*SELECTION:*
□ □ □ □ □
Super Smash Bros. for Nintendo 3DS and Wii U – Simply Smashing

With the final batch of DLC released, and all that’s left in the future being rudimentary balance patches, I think it’s finally appropriate to release a review of Super Smash Bros. for Nintendo 3DS and Wii U as the full experience is now here.

WVW69i3JzP0adHD4hp

It’s taken some time, but it’s finally finished.

If you’ve never played a Super Smash Bros. game before, the concept is pretty simple. It’s just like when you got all of your various franchise toys together – your Transformers, Dragon Ball Z action figures, maybe a couple LEGO dudes, and your older sister’s hand-me-down Barbies – and had them all fight together. But since you’re a kid who has no time for articulation, the fights pretty much consisted of them slamming against each other and the loser was the one who got thrown against a wall. This is that, but the toys now have articulation, and the toys are all Nintendo characters (and select third-parties).

It’s a fighting game, but the goal is not to decrease your opponent’s health, but increase their damage percentage. The more damage they accrue, the farther stronger attacks will launch them. Once they’ve been launched off-screen in any manner seen fit, they’re KO’d and the last person to hit them gets a point. The two primary game modes are Time and Stock. In Time, the match ends after a certain number of minutes and the goal is to have the most points. In Stock, each player has a limited number of “stocks” that get removed one by one as they are KO’d, and the goal there is to be the last one standing.

WVW69i3JTV4e85iQRf

Something’s gone wrong in the happy-go-lucky world of Nintendo once again…

(The Wii U version includes an additional game mode, Coin, where fighters, when hit, spill coins, and when KO’d, lose a certain number, and the goal is to have the most coins by the end of the round.)
□ □ □ □ □
*EXTRACTED INFORMATION:*
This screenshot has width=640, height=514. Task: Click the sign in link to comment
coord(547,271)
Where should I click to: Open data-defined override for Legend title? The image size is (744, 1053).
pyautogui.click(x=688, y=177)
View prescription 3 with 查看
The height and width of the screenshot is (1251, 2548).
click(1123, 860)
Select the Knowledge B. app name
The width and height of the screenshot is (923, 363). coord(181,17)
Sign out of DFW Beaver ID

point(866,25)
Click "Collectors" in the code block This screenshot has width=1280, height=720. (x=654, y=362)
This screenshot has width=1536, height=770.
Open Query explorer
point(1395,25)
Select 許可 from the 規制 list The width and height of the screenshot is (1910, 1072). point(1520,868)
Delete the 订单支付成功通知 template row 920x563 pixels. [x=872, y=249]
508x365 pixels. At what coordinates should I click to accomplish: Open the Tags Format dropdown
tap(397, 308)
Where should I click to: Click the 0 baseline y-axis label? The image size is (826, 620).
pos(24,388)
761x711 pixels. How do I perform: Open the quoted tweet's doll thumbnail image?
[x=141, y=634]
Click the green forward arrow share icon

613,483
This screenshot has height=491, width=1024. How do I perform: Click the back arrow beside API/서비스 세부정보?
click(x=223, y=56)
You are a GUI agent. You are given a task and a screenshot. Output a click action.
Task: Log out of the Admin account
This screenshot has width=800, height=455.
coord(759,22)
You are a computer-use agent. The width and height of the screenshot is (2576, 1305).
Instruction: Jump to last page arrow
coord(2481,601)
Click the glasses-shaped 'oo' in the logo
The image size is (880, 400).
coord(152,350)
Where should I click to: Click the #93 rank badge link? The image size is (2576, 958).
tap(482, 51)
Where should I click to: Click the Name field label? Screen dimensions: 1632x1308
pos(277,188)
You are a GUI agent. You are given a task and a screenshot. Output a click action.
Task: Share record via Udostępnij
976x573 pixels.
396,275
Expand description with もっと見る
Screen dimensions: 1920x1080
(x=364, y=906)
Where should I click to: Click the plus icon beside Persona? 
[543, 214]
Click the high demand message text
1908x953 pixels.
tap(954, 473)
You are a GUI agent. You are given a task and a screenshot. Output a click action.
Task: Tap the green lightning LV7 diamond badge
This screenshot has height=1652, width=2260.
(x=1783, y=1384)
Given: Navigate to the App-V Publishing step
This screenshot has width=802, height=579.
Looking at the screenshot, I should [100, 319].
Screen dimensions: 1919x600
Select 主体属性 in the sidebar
□ □ □ □ □
*WHAT YOU HAVE TO DO:*
According to the Smash Bros. review, what is the goal in Stock mode?

*ANSWER TO THE TASK:*
To be the last one standing.